A Turma Regional de Uniformização (TRU) dos Juizados Especiais Federais da 4ª Região, por maioria, uniformizou o entendimento de que em caso de parto prematuro em que o bebê precise permanecer por determinado tempo na unidade de terapia intensiva neonatal, a mãe terá o salário-maternidade prorrogado pelo mesmo tempo que em o bebê tenha permanecido internado no hospital.

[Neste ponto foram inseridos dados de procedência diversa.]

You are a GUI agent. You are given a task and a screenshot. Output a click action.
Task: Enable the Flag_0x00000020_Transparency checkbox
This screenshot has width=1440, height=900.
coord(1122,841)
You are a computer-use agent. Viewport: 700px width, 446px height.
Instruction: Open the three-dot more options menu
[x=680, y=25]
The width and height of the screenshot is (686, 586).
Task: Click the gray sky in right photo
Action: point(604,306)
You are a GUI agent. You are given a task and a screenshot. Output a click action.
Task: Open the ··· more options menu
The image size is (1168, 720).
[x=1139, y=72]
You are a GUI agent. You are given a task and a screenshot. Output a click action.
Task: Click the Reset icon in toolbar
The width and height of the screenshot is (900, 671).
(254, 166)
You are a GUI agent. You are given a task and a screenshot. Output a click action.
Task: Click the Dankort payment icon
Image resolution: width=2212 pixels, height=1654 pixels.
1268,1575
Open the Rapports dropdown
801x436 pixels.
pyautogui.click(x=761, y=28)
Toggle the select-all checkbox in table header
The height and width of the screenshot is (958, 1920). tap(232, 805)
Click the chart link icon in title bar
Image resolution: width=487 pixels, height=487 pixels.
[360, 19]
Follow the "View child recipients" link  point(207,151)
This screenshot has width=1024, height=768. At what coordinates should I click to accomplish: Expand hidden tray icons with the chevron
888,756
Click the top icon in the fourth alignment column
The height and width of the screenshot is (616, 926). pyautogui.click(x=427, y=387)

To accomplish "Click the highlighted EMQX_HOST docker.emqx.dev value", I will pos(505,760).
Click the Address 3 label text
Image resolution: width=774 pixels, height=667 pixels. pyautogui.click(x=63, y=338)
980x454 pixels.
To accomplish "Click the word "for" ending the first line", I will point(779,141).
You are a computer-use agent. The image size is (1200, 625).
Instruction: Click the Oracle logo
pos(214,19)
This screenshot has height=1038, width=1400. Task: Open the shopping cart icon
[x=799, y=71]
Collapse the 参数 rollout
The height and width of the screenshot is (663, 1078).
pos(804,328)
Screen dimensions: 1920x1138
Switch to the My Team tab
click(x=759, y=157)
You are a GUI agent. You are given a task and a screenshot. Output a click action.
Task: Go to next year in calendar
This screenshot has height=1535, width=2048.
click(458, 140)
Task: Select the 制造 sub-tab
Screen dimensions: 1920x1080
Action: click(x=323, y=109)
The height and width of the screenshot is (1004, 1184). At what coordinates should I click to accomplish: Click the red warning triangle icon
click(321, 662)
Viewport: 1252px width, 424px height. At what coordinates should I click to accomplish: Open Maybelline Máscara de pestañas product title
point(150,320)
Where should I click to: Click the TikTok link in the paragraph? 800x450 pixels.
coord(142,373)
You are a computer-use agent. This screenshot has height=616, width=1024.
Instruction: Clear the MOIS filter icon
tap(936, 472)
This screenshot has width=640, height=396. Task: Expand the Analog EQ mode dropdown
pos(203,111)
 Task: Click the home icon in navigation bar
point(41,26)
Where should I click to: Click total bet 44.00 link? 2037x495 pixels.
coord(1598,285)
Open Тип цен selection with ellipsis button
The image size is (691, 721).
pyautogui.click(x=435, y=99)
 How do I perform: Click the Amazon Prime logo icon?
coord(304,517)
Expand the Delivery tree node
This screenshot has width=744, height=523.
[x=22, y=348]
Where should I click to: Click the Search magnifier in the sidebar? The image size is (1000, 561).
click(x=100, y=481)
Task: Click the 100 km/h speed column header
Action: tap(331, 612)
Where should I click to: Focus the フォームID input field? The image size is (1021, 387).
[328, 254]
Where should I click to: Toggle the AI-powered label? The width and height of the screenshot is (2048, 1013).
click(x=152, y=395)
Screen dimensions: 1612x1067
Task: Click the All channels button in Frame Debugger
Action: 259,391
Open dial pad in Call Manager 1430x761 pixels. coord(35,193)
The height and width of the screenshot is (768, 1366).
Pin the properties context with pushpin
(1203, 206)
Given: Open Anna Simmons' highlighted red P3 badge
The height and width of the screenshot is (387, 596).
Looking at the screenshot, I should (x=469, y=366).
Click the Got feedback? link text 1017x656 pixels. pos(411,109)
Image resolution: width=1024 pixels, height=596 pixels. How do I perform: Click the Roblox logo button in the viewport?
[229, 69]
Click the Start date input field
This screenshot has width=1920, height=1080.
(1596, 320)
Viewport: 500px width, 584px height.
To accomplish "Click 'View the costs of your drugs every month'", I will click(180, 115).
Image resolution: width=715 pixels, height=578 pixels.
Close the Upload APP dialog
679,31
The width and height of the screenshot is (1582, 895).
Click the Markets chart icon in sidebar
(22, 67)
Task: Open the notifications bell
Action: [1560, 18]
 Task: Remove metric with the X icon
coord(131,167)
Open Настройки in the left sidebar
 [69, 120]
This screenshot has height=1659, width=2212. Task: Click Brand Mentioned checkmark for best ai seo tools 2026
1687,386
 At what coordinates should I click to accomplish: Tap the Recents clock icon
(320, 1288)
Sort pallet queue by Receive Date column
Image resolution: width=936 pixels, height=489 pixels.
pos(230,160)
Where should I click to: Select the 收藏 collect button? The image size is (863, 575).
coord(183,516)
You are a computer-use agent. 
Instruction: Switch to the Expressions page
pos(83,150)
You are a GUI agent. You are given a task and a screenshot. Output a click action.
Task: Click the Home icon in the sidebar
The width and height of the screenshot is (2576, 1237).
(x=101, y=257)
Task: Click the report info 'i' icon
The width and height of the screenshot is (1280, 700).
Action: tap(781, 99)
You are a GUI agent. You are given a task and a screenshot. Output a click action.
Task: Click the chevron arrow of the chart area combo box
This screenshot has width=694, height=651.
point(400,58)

Mesmo sem previsão legal, a posição do relator, juiz federal Fernando Zandoná, é de que a lei deve ser interpretada conforme a sua finalidade última, que é a de proporcionar um indispensável e exclusivo contato entre a mãe e o recém-nascido, a fim de protegê-lo no momento inicial de seu desenvolvimento. O pensamento segue o raciocínio trazido pelo Estatuto da Criança e do Adolescente, da proteção integral ao recém-nascido que precisa dos cuidados essenciais da mãe no início de sua vida.

Além do que, nesses casos em que a criança nasce prematura e precisa permanecer em tratamento médico em internação no hospital, a mãe acaba sendo privada desses primeiros e importantíssimos dias com seu filho.

O incidente foi suscitado por uma segurada que teve o pedido de prorrogação negado pela 2ª Turma Recursal (TR) do Rio Grande do Sul. Ela alegava que a 1ª TR/RS e a 2ª TR/SC têm decidido pela possibilidade de extensão do benefício.